Tetapi hari ini (lagi-lagi), siapa peduli jika itu adalah sama, jika itu adalah beda.

Apa yang terpenting?

Apa itu adalah tentang sebuah keunggulan sebagai manusia di atas jenis manapun di dunia ini?

Bagaimana kau membaca kehidupan ini?

Bukankah rodanya berputar dan remnya mati kadang-kadang?

Aku mulai pelik di sini; seperti pertanyaanku adalah aku sendiri yang harus menjawabnya.

Mari kembali pada kehidupan.

Mengapa aku tetap memilih pergi bahkan meski tahu bahwa roda berputar dan rem mati kadang-kadang?

Tentu saja aku harus mencari di mana tempat yang dapat memperbaiki rem mati.

Kehidupan lagi-lagi adalah sesuatu yang membingungkan.

Jika demikian, mengapa tidak kutunggu saja rodanya berputar ke arah lain yang mungkin saja dengan itu remnya akan hidup?

Aku berhenti.

Ada yang salah di sini. 

Mungkinkah pikiranku atau perasaanku sebenarnya telah terpisah dari pangkalnya sehingga kebingungan ini menari-nari di hadapanku?

Segalanya basi; kehidupan yang berputar, kepergianku memperbaiki rem, segalanya. 

Sampai di suatu hari aku menemukan diriku berdiri di tepi jurang serupa neraka, bayanganku melambaikan tangan dari dasarnya.

Aku bangun.

Kukatakan pada kehidupan,

"Aku tidak ingin pergi karena rem mati dan roda yang berputar tidak akan membuatku jenuh dan pusing setengah mati seperti dulu-dulu lagi."

"Aku telah menemukan sesuatu tentang kehidupan. Ia adalah jalan yang kutapaki tidak peduli berapa lamanya, ia akan sampai pada ujung yang memberhentikan langkahku tersebut, suatu hari nanti."
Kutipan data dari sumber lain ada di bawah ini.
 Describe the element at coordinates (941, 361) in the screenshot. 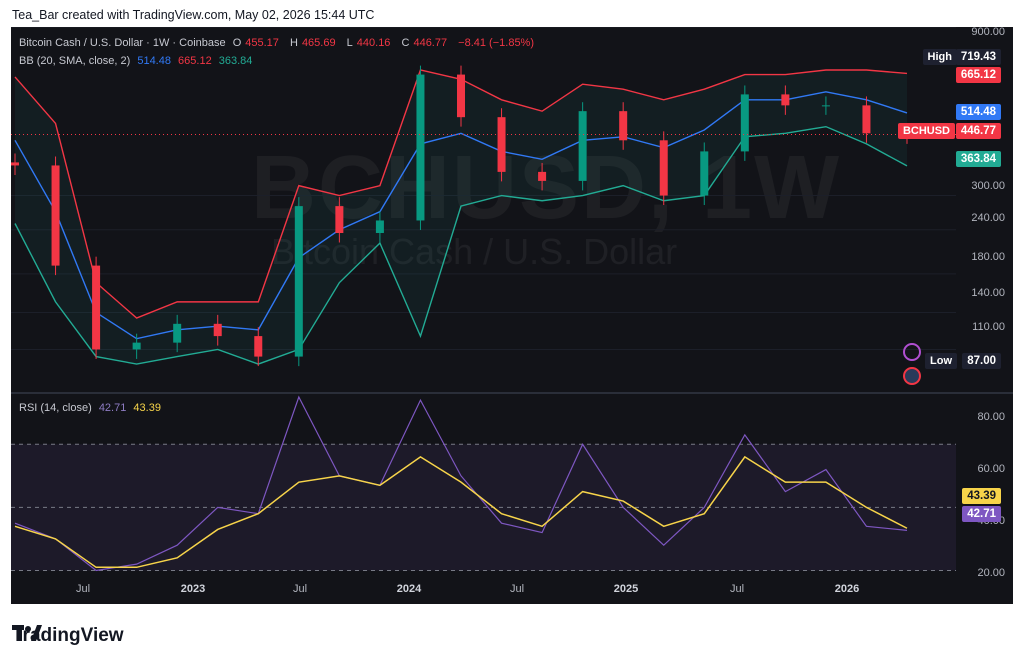

I see `low-marker-label: Low` at that location.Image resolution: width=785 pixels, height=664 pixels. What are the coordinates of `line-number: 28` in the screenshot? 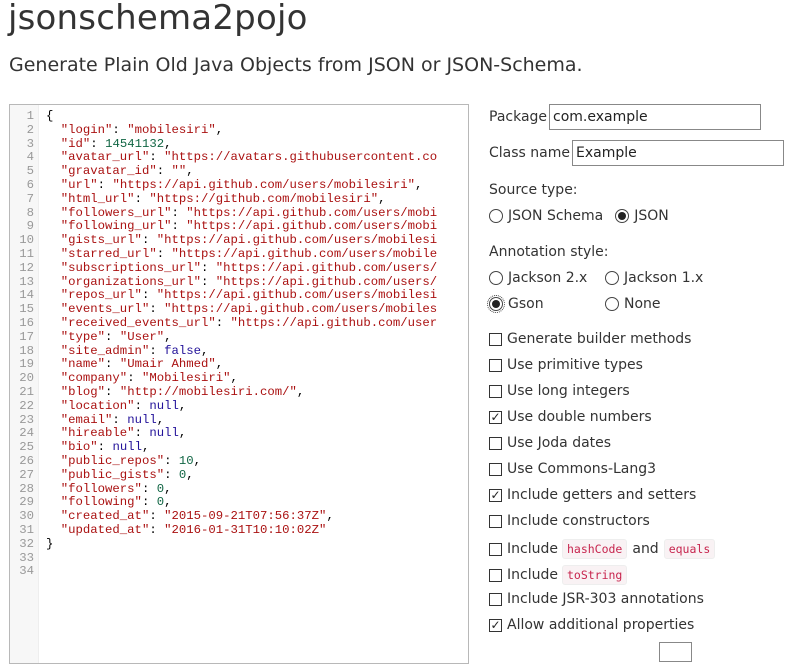 It's located at (26, 488).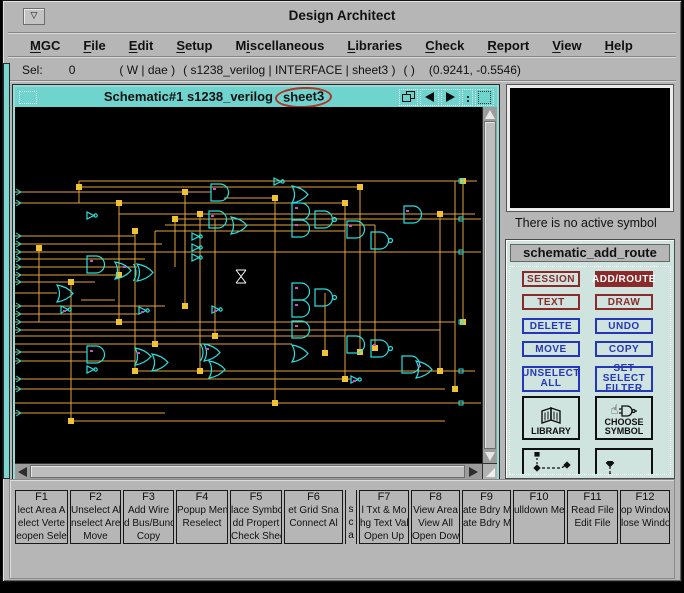  Describe the element at coordinates (623, 468) in the screenshot. I see `add-bus-icon` at that location.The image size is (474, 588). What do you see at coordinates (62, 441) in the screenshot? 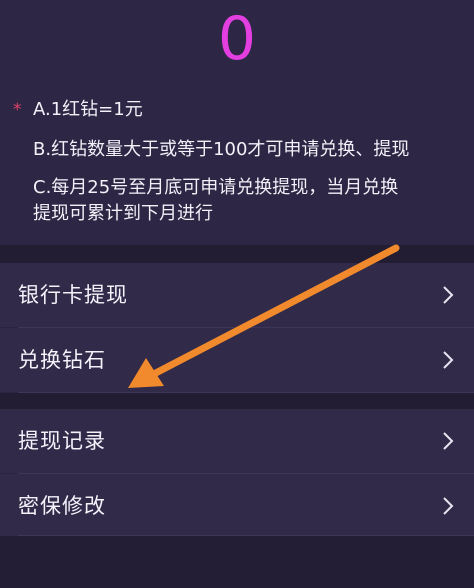
I see `menu-item-label: 提现记录` at bounding box center [62, 441].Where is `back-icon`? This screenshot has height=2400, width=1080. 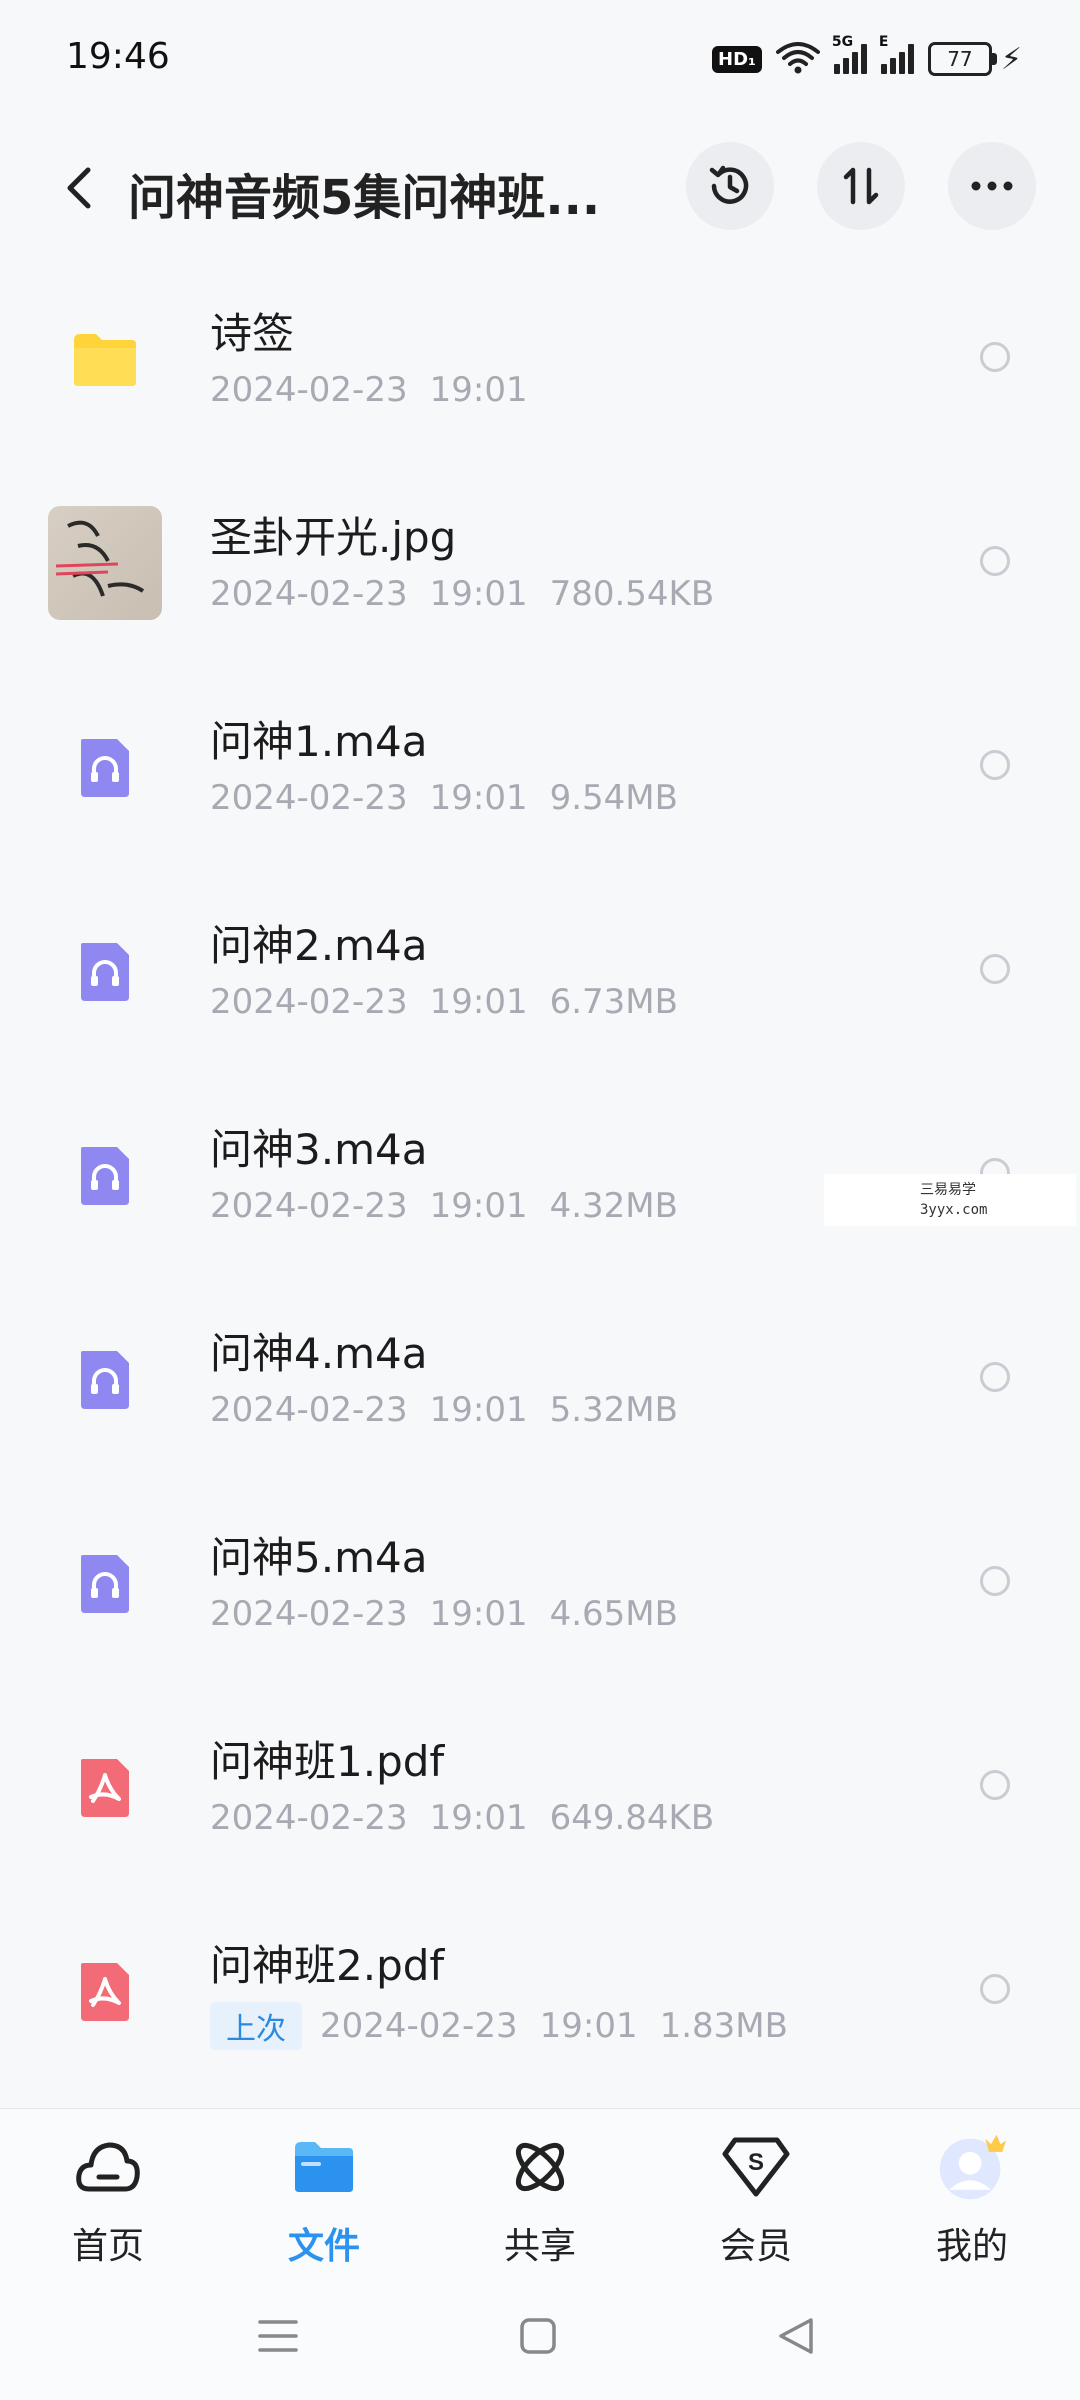 back-icon is located at coordinates (79, 188).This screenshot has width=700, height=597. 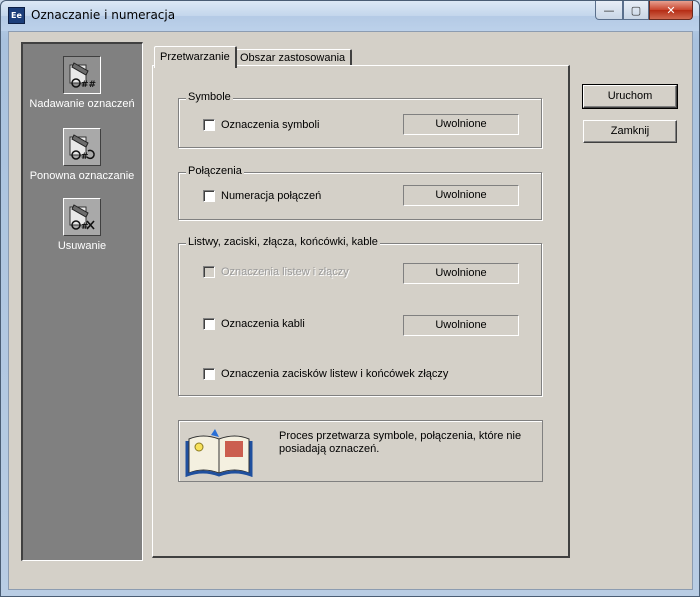 What do you see at coordinates (196, 57) in the screenshot?
I see `tab-processing: Przetwarzanie` at bounding box center [196, 57].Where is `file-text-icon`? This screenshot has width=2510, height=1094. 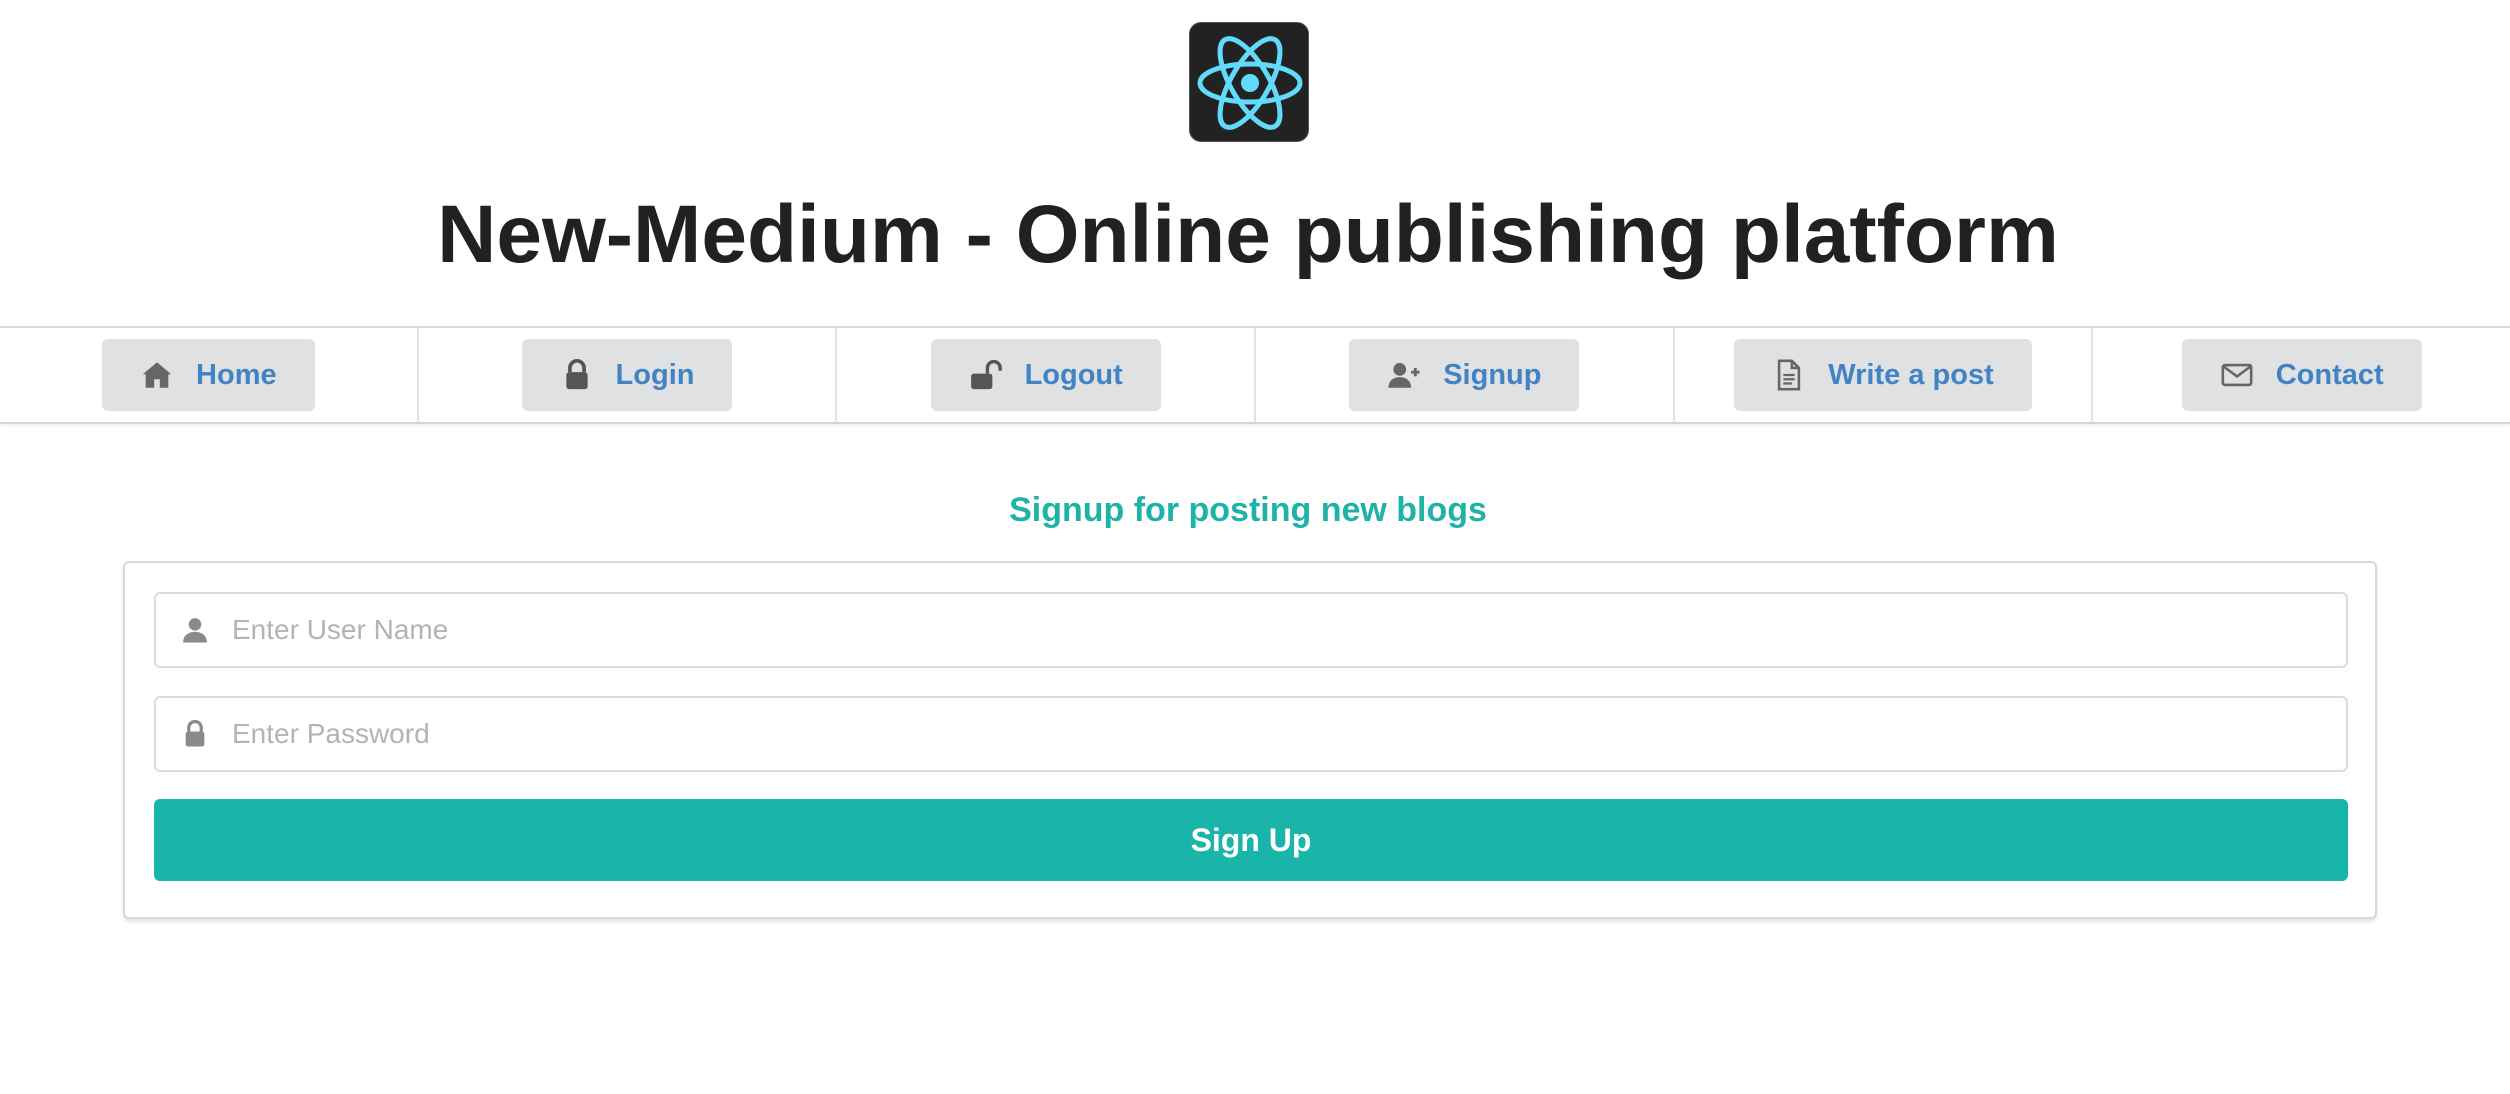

"Aku hanya perlu berjalan tanpa banyak berpikir yang akan membuatku merasa cemas dan khawatir tentang banyak hal di depan sana."

"Aku hanya perlu berjalan bersama kehidupan itu sendiri, menemui ujung jalan bernama kematian."

Kematian-ia masih menungguku di ujung jalan.